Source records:
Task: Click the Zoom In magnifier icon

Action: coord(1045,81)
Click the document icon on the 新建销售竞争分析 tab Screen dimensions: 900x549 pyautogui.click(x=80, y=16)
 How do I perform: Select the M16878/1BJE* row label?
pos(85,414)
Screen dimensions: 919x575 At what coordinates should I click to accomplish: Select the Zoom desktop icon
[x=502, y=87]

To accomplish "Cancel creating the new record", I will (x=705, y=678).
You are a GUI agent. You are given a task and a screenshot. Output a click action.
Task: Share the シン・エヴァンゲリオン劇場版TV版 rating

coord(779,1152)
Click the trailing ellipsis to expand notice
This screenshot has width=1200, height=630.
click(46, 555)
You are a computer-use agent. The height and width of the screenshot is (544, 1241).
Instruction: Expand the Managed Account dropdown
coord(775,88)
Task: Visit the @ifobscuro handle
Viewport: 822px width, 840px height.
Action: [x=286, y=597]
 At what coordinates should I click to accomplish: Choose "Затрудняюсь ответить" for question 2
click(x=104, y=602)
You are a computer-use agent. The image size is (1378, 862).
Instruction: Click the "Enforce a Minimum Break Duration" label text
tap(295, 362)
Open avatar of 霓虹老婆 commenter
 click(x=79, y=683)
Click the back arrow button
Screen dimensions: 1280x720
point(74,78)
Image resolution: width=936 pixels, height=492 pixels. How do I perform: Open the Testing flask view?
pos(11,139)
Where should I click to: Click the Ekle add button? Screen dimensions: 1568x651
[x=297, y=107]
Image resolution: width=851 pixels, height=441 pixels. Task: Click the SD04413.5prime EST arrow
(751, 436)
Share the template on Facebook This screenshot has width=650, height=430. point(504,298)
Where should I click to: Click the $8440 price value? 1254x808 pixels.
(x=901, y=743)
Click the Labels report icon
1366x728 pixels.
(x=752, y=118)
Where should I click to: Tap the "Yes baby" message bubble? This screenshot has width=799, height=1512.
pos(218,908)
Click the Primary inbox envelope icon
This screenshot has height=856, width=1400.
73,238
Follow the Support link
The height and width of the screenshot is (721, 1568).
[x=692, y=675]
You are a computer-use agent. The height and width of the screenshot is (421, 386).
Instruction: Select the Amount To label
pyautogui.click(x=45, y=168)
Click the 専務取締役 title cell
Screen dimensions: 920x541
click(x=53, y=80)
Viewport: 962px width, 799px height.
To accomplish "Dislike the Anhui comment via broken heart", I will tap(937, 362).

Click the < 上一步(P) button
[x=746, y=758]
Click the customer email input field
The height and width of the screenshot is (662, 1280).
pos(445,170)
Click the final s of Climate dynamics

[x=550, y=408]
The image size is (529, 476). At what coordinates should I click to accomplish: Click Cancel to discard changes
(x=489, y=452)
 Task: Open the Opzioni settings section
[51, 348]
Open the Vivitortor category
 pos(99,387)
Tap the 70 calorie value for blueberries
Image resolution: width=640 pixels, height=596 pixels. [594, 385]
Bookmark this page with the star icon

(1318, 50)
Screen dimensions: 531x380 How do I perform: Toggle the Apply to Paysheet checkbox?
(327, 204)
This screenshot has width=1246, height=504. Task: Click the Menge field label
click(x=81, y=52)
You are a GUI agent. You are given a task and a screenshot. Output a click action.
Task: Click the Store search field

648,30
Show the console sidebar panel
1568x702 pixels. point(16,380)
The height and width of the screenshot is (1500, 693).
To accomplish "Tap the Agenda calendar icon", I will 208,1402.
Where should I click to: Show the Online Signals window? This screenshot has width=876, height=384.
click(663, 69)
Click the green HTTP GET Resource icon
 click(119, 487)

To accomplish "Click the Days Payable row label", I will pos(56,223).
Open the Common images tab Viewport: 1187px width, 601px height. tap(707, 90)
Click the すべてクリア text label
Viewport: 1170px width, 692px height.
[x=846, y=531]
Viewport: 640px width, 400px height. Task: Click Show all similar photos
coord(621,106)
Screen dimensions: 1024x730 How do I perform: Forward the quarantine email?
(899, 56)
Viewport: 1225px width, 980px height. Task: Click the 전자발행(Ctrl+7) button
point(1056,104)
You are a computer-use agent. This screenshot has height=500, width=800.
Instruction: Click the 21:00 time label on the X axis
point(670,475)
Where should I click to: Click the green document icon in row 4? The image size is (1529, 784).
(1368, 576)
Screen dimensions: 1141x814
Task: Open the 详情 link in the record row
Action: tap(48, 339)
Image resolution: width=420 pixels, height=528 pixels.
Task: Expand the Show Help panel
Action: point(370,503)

## WHAT IS BEING ASKED
Reproduce the lines of the entries above from the one with "Viewport: 822px width, 840px height." to the one with "You are a computer-use agent. The image", both included, exactly and without any other line.

## SOLUTION TO THIS EXERCISE
Viewport: 822px width, 840px height.
Action: [x=286, y=597]
 At what coordinates should I click to accomplish: Choose "Затрудняюсь ответить" for question 2
click(x=104, y=602)
You are a computer-use agent. The image size is (1378, 862).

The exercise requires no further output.